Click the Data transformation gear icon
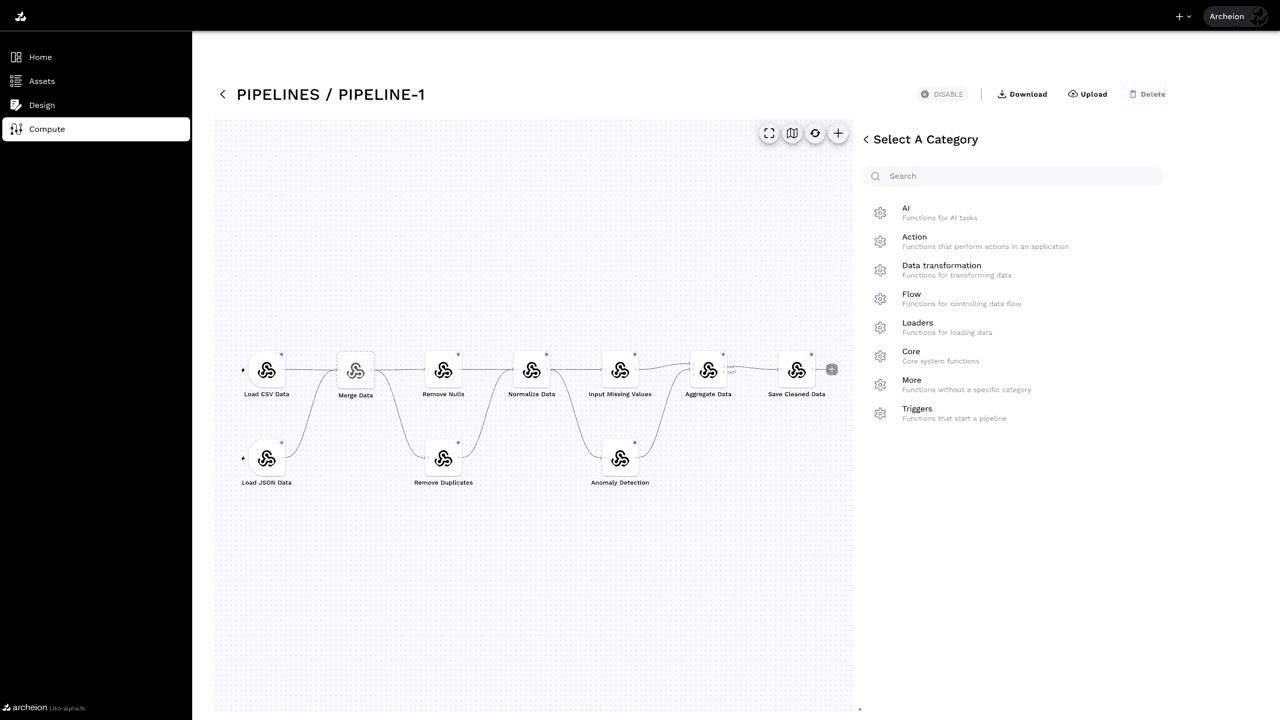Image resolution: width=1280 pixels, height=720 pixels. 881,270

...

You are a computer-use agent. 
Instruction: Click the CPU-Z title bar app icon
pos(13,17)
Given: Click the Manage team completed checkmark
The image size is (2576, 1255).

• _THE PROBLEM_:
Reproduce the part of the listing that opens with the line containing "Given: Click the" and closes with the line containing "The image size is (2576, 1255).", including both of those lines.

• _OUTPUT OF THE TASK_:
Given: Click the Manage team completed checkmark
The image size is (2576, 1255).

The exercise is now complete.